**Task details**
Copy the material from its first line through the line containing "The image size is (913, 730). [690, 370]", inclusive, reproducing every line without alteration.

**Stored records**

========================

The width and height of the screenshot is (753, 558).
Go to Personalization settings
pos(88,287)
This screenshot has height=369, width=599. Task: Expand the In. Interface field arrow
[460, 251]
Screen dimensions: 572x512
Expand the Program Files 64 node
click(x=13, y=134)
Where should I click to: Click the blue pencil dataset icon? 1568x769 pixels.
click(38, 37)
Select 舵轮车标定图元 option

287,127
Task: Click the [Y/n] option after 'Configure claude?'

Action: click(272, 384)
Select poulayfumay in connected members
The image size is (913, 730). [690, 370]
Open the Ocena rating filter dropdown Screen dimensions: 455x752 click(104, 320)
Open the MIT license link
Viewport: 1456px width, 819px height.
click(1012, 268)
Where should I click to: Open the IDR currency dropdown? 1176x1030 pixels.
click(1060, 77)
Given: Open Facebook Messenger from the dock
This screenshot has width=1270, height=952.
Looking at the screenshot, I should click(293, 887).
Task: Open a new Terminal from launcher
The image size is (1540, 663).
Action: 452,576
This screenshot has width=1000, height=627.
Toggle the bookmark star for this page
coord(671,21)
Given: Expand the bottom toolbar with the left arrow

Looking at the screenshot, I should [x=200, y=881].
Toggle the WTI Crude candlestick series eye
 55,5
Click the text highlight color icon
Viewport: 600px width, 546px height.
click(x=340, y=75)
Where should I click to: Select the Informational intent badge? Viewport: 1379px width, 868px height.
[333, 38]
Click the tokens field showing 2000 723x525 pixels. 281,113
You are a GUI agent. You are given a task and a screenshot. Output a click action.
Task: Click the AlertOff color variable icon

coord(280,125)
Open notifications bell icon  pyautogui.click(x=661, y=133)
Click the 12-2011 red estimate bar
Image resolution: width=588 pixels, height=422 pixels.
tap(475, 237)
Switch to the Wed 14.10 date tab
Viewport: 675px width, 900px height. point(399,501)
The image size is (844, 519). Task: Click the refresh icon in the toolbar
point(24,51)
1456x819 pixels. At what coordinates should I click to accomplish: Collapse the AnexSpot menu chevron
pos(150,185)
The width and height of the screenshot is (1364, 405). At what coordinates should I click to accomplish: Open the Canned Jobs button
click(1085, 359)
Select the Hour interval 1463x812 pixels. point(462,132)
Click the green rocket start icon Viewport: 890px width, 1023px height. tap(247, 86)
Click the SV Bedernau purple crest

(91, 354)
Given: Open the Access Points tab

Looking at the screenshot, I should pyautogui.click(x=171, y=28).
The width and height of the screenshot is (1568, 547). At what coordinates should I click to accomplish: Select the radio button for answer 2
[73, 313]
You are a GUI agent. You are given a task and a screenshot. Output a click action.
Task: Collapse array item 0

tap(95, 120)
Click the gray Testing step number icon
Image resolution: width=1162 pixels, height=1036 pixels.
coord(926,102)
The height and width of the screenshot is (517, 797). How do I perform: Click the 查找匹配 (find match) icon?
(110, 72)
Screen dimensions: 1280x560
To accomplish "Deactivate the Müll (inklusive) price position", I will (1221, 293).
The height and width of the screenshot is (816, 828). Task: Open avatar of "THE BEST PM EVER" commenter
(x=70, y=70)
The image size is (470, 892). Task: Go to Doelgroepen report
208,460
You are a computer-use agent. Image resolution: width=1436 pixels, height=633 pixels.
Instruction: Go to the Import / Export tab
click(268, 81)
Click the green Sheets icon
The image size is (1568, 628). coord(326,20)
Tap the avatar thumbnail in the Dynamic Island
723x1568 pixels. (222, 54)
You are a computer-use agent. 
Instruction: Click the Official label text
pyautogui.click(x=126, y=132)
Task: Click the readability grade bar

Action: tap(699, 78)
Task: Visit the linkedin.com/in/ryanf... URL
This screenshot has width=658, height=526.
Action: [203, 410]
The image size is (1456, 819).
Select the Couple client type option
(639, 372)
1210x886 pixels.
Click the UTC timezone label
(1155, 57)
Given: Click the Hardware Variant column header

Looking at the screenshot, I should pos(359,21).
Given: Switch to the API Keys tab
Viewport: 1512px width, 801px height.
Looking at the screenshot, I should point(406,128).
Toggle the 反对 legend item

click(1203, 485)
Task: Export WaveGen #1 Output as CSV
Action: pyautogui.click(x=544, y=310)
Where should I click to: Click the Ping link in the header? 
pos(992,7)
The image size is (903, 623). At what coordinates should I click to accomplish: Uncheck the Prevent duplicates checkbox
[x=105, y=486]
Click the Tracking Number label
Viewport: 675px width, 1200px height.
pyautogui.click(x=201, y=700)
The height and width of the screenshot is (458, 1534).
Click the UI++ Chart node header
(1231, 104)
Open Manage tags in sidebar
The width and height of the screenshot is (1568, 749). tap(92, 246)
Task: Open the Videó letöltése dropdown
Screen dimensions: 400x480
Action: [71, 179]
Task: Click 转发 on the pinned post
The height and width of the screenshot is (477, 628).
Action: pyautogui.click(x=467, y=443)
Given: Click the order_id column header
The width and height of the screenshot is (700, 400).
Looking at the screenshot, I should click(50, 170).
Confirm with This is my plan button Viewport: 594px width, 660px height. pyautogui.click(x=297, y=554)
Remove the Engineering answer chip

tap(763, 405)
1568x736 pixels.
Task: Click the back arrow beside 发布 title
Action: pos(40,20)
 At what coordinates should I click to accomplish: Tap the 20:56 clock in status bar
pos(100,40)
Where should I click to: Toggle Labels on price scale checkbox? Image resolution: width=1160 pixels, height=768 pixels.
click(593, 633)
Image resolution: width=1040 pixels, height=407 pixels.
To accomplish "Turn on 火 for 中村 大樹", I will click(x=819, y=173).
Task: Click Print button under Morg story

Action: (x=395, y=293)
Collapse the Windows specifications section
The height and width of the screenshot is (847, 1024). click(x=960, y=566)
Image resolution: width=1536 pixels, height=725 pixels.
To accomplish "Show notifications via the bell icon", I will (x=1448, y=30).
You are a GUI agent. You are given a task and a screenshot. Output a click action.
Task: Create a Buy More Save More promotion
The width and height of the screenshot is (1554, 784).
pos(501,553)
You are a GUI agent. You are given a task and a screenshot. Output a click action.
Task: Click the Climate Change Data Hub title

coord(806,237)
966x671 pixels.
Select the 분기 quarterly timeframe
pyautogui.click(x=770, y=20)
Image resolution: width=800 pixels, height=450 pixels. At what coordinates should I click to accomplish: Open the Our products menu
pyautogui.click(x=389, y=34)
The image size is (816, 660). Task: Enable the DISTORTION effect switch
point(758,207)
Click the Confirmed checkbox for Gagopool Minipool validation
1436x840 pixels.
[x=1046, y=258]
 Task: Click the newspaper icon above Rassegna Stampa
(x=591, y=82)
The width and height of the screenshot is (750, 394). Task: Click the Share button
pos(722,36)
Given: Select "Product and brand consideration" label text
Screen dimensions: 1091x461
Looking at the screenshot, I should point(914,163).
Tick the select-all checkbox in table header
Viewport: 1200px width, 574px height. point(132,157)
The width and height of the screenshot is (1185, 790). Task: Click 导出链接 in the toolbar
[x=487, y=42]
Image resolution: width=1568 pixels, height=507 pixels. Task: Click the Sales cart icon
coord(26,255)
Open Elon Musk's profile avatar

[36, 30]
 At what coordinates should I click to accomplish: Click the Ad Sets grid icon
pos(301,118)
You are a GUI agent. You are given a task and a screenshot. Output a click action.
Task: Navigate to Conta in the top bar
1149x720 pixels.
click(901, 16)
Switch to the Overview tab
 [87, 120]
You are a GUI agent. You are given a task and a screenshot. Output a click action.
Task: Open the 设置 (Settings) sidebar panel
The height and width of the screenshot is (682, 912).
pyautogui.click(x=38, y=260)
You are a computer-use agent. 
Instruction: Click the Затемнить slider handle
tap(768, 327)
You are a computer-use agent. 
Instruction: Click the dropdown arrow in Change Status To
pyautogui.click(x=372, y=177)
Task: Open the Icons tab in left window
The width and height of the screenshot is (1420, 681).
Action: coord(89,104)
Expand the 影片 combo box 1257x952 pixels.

========================

**Finished task**
The width and height of the screenshot is (753, 558).
Go to Personalization settings
pos(88,287)
This screenshot has height=369, width=599. Task: Expand the In. Interface field arrow
[460, 251]
Screen dimensions: 572x512
Expand the Program Files 64 node
click(x=13, y=134)
Where should I click to: Click the blue pencil dataset icon? 1568x769 pixels.
click(38, 37)
Select 舵轮车标定图元 option

287,127
Task: Click the [Y/n] option after 'Configure claude?'

Action: click(272, 384)
Select poulayfumay in connected members
The image size is (913, 730). [690, 370]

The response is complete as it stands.